# trailer wiring pulg (05 chevy) not working AAAAGGGGGHHHH!



## watcher

I'm at wits end. I went out this morning to do the simplest thing. Hook up the lights on a new to me trailer and see if they work or not. But now I'm ready to run the truck and trailer into the river.

I bought a used Chevy Silverado, it had a receiver and the big round factory installed lighting plug on it. I bought an adapter to allow me to connect the flat 4 prong plug already on the trailer into it. Well I made a stupid assumption, I assumed the factory installed plug would have power to it and work. As you might have guessed by now, it doesn't and I can't figure out why. 

Checked all the fuses I could find and the wires as far as I could reach under the truck. Anyone ever dealt with something like this?

The quick option is to just buy a trailer light kit which would give me the necessary plug but that doesn't fix the problem with the factory installed system. Plus it'd cost me another $20 and a never ending chorus of "why didn't you do that in the first place" from the wife.


----------



## cfabe

As I recall from doing some work on an 03 or 04 suburban, with the factory 7-pin connector the brake lights should be working from the factory. If you want to use the constant power from the truck you'll need to install a fuse in one of the fuseboxes. The brake wiring comes to a junction box under the dash where you can plug in a harness from a brake controller if you need one.
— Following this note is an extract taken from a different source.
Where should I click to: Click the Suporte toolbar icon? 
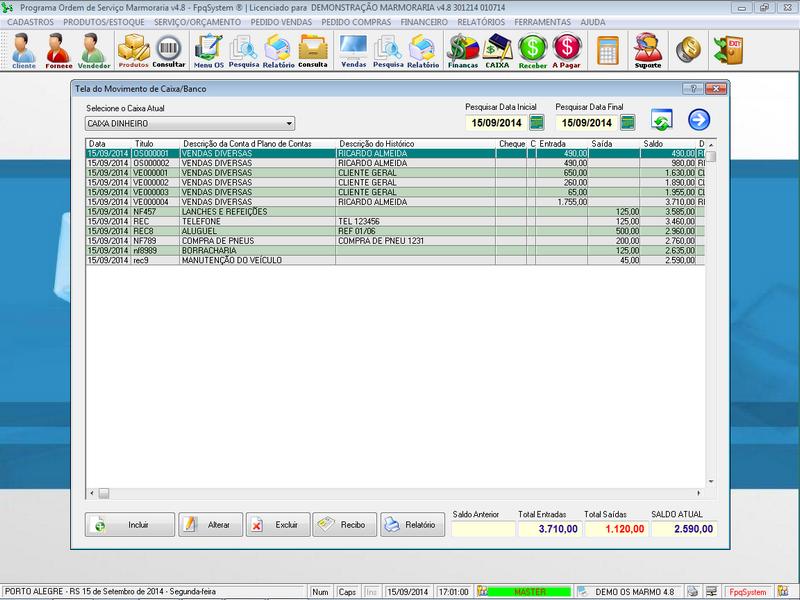647,50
As for your problem, If I were you I'd start tracing out the wiring. Get some good wiring diagrams and check for the proper signals everyplace you can get to the wire. Eventually you will trace it back to the problem area.


----------



## Cartman

Have you used a test light to make sure you don't have power to the plug?
Do you have the hitch connected to the truck?
Sometimes the lights will not work because of bad ground to the trailer.
At times the lights on my gooseneck stock trailer don't work until I move it around a little to get a good ground through the hitch. Good luck I know how flustraiting that can be.


----------



## hunter63

The three things I hate most:
Trailer lights, post hole diggers, proctoscopes, not necessarily in that order.
I share your pain.

Now that we are past that,
Bad ground in either the truck or tailer is the most common cause of trailer light not working or being weird.

Need to find out if you have power at the plug (as was stated) for each function
Check with meter or even a bulb with wire on it, from each pin to *chassis ground*, with:
1) lights on
2) lights off, directionals on, right/left generally tail lights and directionals share the same wire, but you need to see if the plug has power from pin to ground.If they work, but lights don't on trailer, suspect ground.
3) brake lights, have someone push peddle for you.

If no power to pins in plug, check glove box for wiring kit/relays/ wiring diagram.
Might not have been installed.
Check inside the plug itself (if possible) connections might be just corroded.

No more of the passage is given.